- [EXERCISE DIRECTIONS] Write out the relegation post from "Now with all" to "at Wembley yesterday).", substituting "chairman" for "CEO".

--- DOCUMENT TEXT Enclosed Below ---

Now with all the above said, the root cause of our woes is still Maggot and Venky's, no doubt about that. I don't know how involved or uninvolved the Venky's are on a day-to-day basis, but if we had a competent CEO who can set the agenda correctly, aim high, and maximise what he can within his remit, we may have a fighting chance. Instead, we have a chancer, more than happy to settle for the mediocre, so we get what we get. Put it this way, if we sign Coventry rejects (both in the boardroom and on the pitch), we get Coventry-standards (the terrible version from a couple of years back, not the heroic one at Wembley yesterday).
Finally, our prospects this season - we're certainly doing our best to snatch relegation from the jaws of safety. I've had a foreboding feeling all season. Too many similarities to our relegation in 2016/17 - massive cost-cutting, terrible signings (Telalovic - Stokes, Moran loan - Emnes loan, Greer - McFadzean etc), the same type of FA Cup draw (good effort and near upset against a big PL team - Man Utd then in the freezing cold and Newcastle this time), freakish results in the run-in (I remember thinking that we had done enough when we beat Villa(?) was it, and Brentford on the last day), but the other relegation candidates fought hard and chalked up enough points elsewhere. I'm praying for a miracle in our last two games, but am not optimistic.

--- End of Enclosed DOCUMENT TEXT ---
--- PROVIDED INFORMATION Enclosed Below ---

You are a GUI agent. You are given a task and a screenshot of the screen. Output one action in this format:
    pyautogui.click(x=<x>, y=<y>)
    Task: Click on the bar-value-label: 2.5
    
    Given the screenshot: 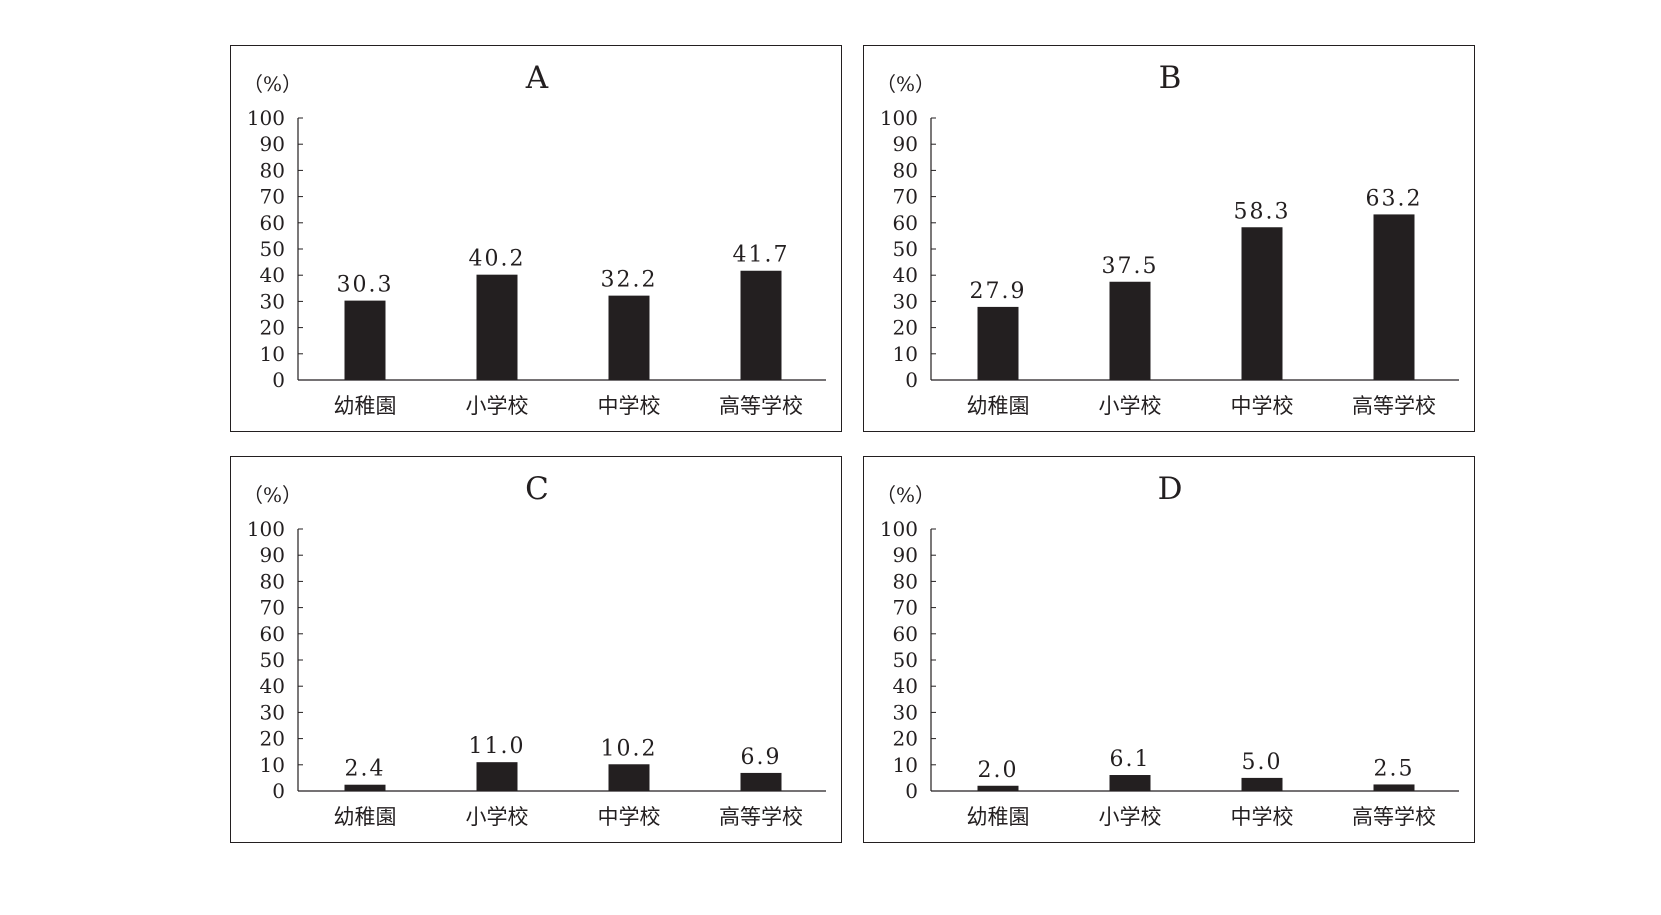 What is the action you would take?
    pyautogui.click(x=1394, y=768)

--- End of Enclosed PROVIDED INFORMATION ---

- [ANSWER]
Now with all the above said, the root cause of our woes is still Maggot and Venky's, no doubt about that. I don't know how involved or uninvolved the Venky's are on a day-to-day basis, but if we had a competent chairman who can set the agenda correctly, aim high, and maximise what he can within his remit, we may have a fighting chance. Instead, we have a chancer, more than happy to settle for the mediocre, so we get what we get. Put it this way, if we sign Coventry rejects (both in the boardroom and on the pitch), we get Coventry-standards (the terrible version from a couple of years back, not the heroic one at Wembley yesterday).